Score PELOD : indice précoce de mortalité pédiatrique des transplantations hépatiques pour hépatite fulminante

La transplantation hépatique est le seul traitement définitif des enfants ayant une hépatite fulminante sans résolution spontanée. L’évolution de cette maladie dans la population pédiatrique diffère de celle adulte, particulièrement en regard de l’encéphalopathie. Pour définir les indications de transplantation hépatique, plusieurs indicateurs précoces de pronostic furent étudiés chez les adultes. Ces indicateurs n’ont pu être transposés à la population pédiatrique. Objectif primaire : Déterminer les marqueurs de risque de mortalité des enfants recevant une transplantation hépatique pour une hépatite fulminante, se définissant par une insuffisance hépatique sévère sans antécédent au cours des huit semaines précédentes. Méthode : Il s’agit d’une étude rétrospective incluant tous les enfants ayant reçu une transplantation hépatique pour une hépatite fulminante à l’hôpital Sainte-Justine entre 1985 et 2005. Le score PELOD (Pediatric Logistic Organ Dysfunction) est une mesure de sévérité clinique d’un enfant aux soins intensifs.

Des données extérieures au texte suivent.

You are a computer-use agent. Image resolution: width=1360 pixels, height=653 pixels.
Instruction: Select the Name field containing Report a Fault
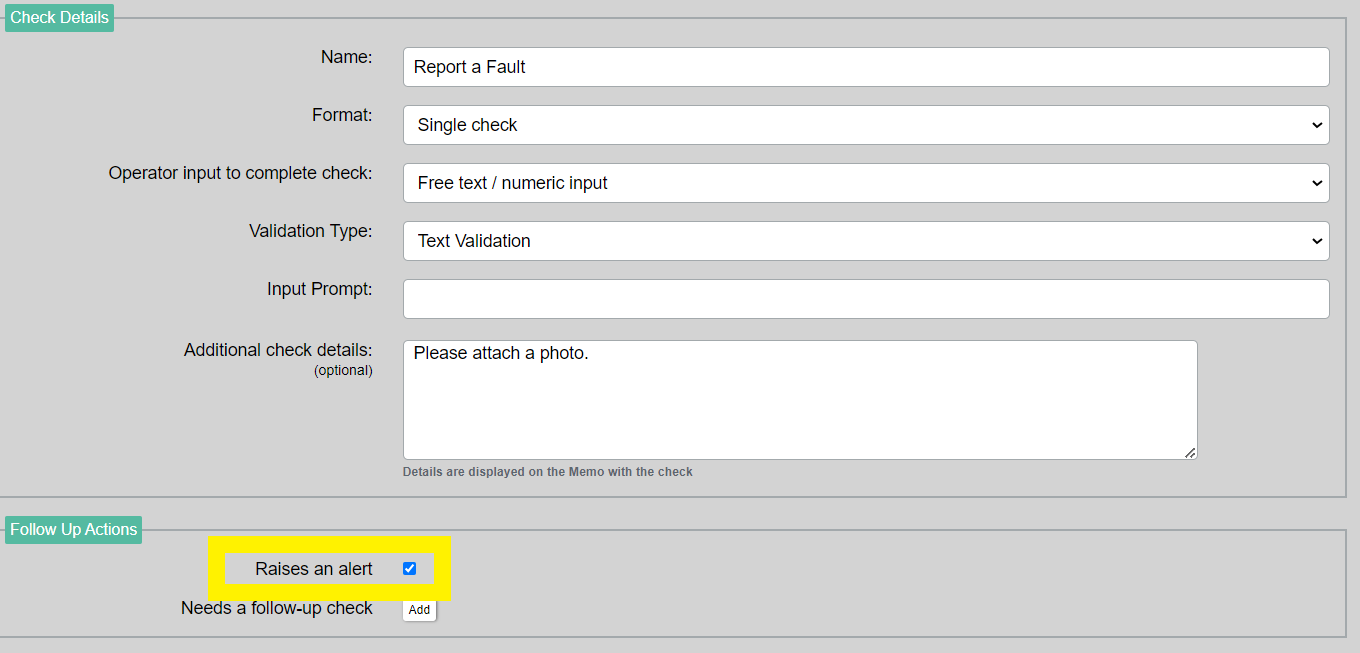[866, 66]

Il fut calculé à l’admission et avant la transplantation hépatique. Résultats : Quatorze enfants (cinq mois à seize ans) reçurent une transplantation hépatique pour une hépatite fulminante. Neuf enfants (64%) survécurent et cinq (36%) décédèrent. L’utilisation de la ventilation mécanique fut associée à un mauvais pronostic (p = 0,027). Entre l’admission et la transplantation hépatique, 88% des enfants ayant eu une variation du score PELOD inférieure à cinq survécurent. Tous ceux ayant eu une variation supérieure à cinq décédèrent. (p = 0,027) Conclusion : La variation du score PELOD pourrait aider à définir un indicateur précoce de l’évolution d’un enfant après une transplantation hépatique pour une hépatite fulminante.